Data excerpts
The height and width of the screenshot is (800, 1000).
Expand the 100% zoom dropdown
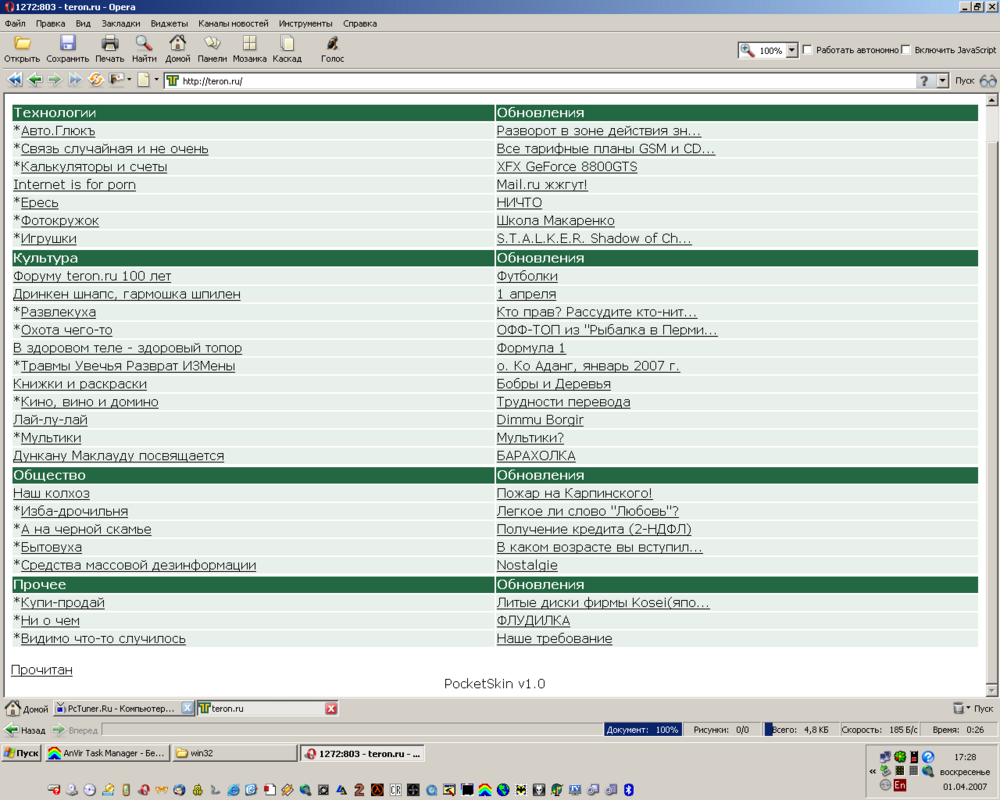click(x=791, y=50)
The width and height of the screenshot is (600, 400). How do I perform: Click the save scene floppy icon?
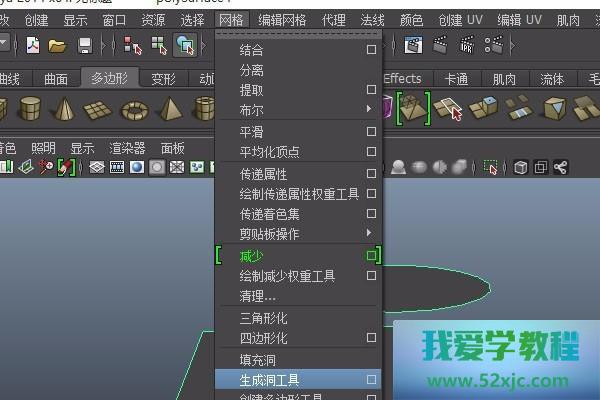click(85, 44)
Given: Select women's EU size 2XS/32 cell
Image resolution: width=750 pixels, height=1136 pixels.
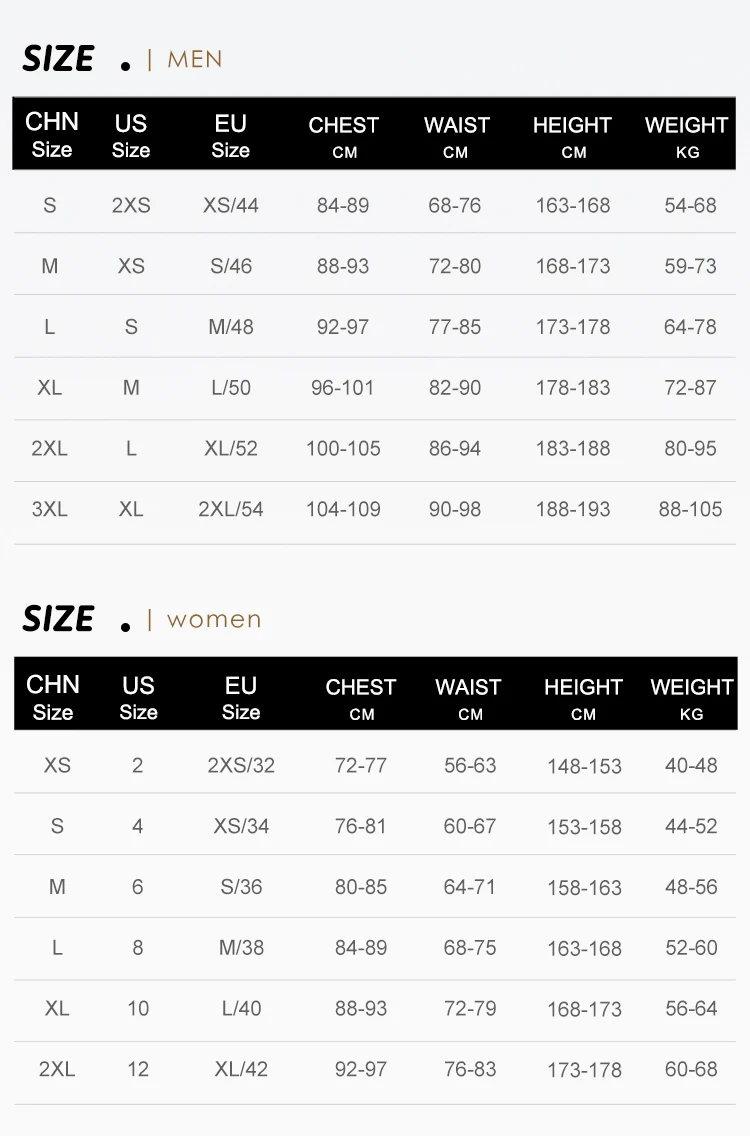Looking at the screenshot, I should (241, 765).
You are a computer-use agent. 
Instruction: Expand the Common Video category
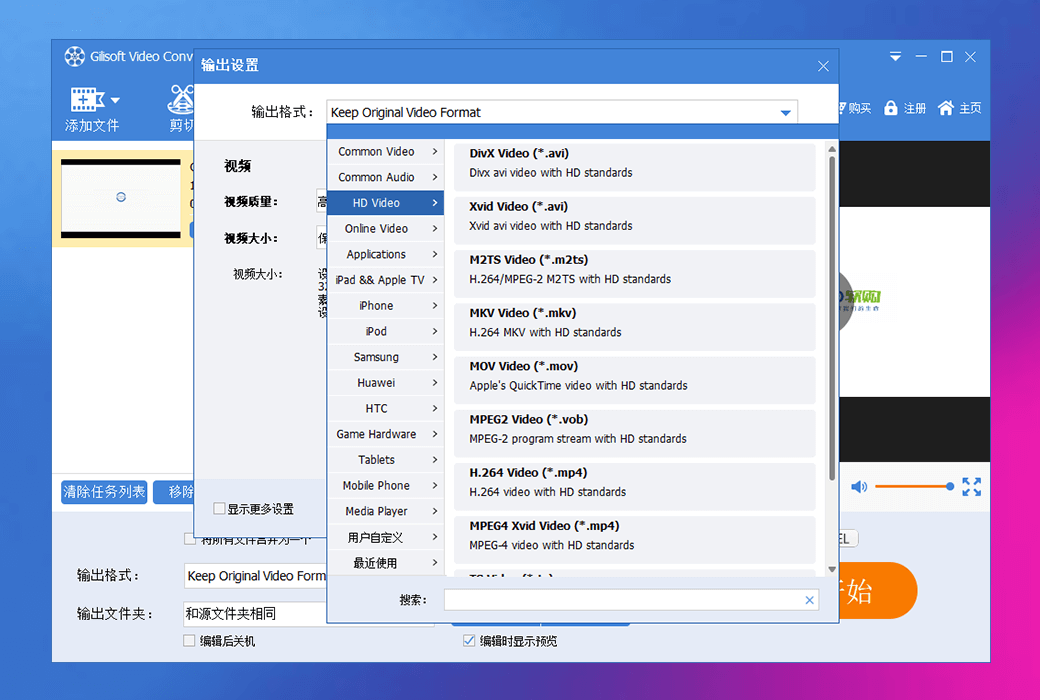385,152
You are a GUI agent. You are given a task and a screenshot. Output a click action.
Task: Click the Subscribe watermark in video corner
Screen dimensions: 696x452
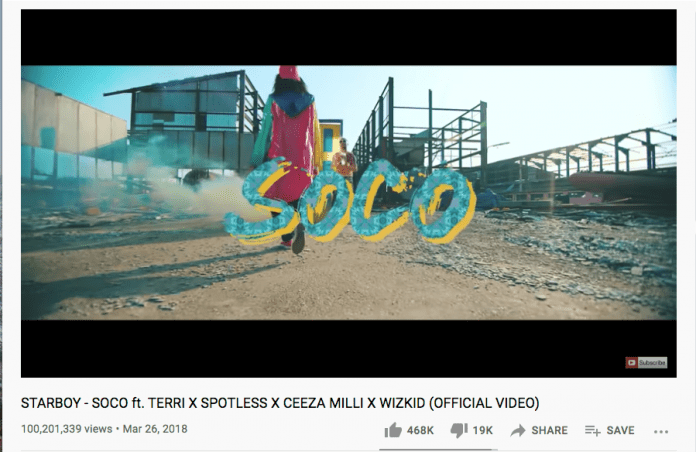click(646, 363)
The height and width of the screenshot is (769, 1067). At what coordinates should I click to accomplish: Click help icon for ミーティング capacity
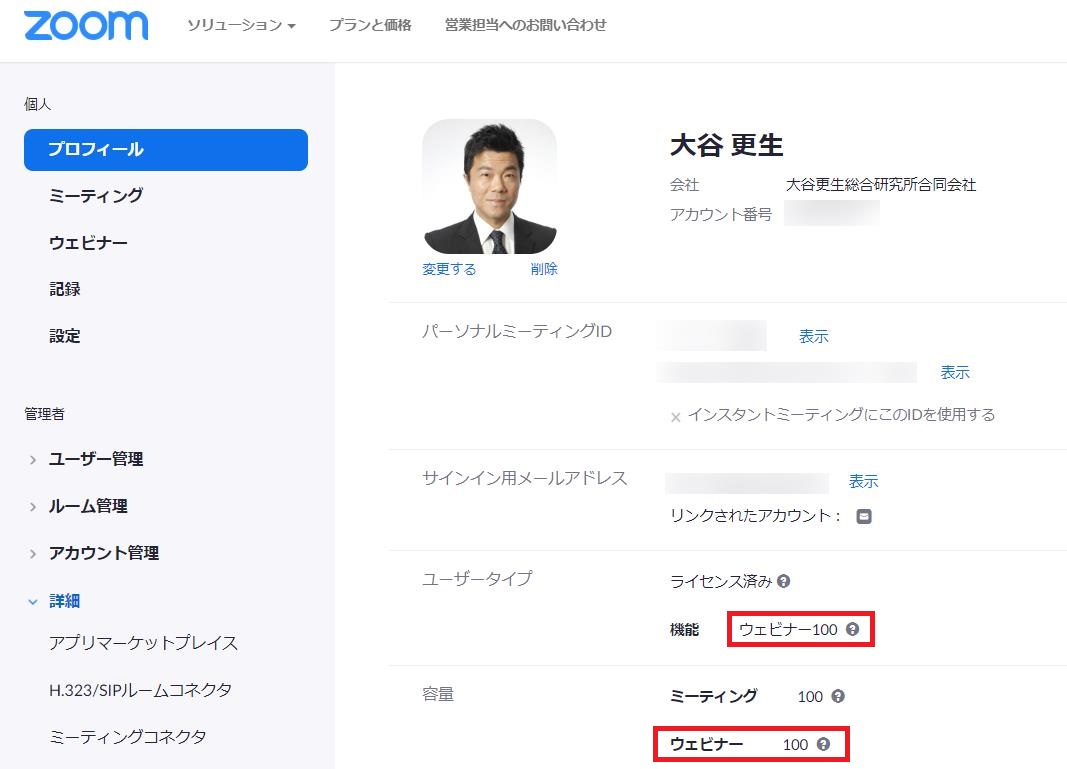click(x=838, y=696)
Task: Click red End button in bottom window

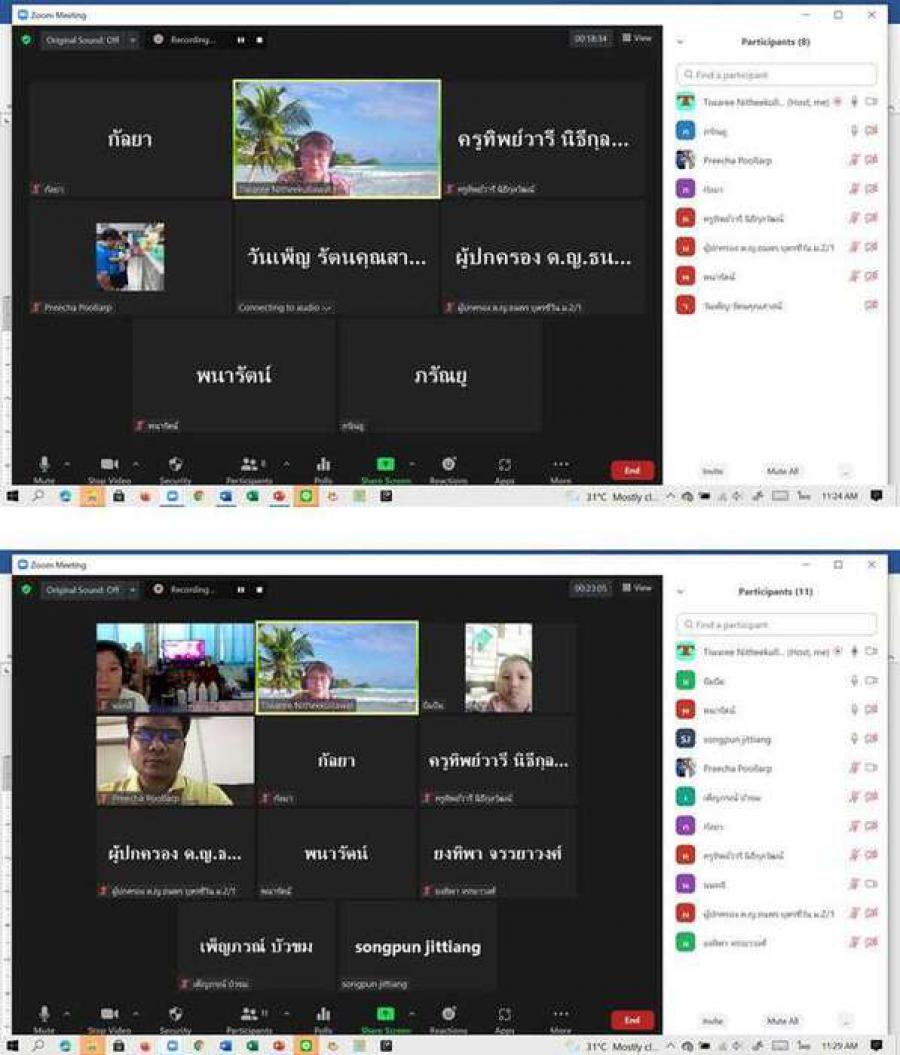Action: (632, 1020)
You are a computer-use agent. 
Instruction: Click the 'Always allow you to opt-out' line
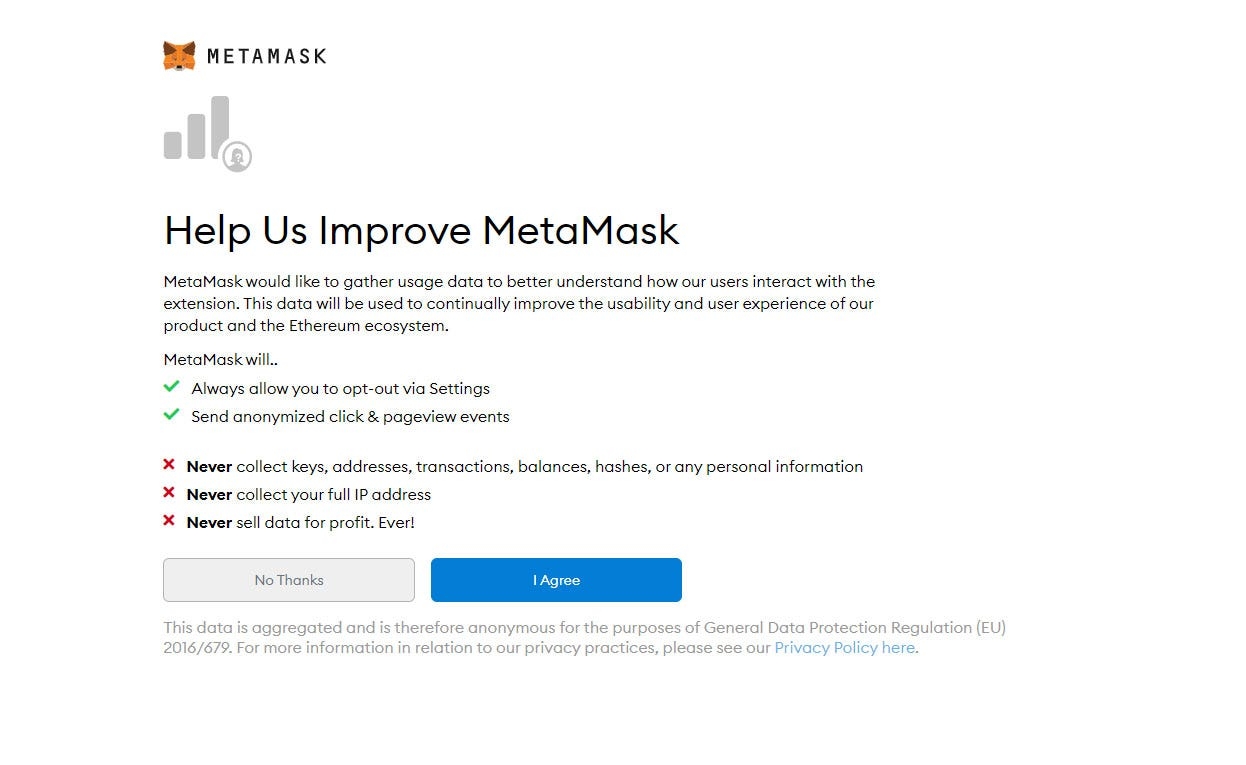click(340, 388)
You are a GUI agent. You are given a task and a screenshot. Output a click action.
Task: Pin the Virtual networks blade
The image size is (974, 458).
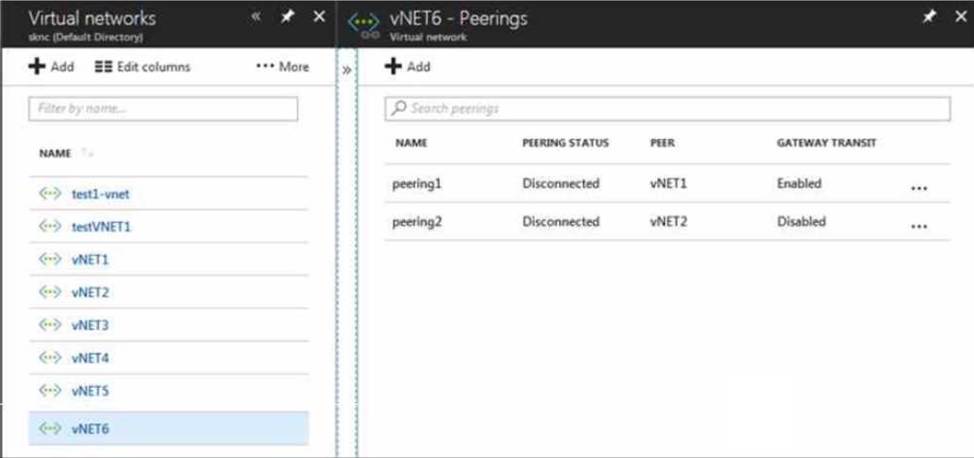click(x=287, y=17)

→ TASK GOAL
Which lines run from the one that holds "Screen dimensions: 696x452" to the final line of the records above? Return them exactly, and skip the pictures.

→ ANSWER SPACE
Screen dimensions: 696x452
click(646, 363)
The height and width of the screenshot is (769, 1067). At what coordinates should I click to accomplish: Click help icon for ミーティング capacity
click(x=838, y=696)
Task: Click red End button in bottom window

Action: (632, 1020)
You are a computer-use agent. 
Instruction: Click the 'Always allow you to opt-out' line
click(340, 388)
You are a GUI agent. You are given a task and a screenshot. Output a click action.
Task: Pin the Virtual networks blade
The image size is (974, 458).
click(x=287, y=17)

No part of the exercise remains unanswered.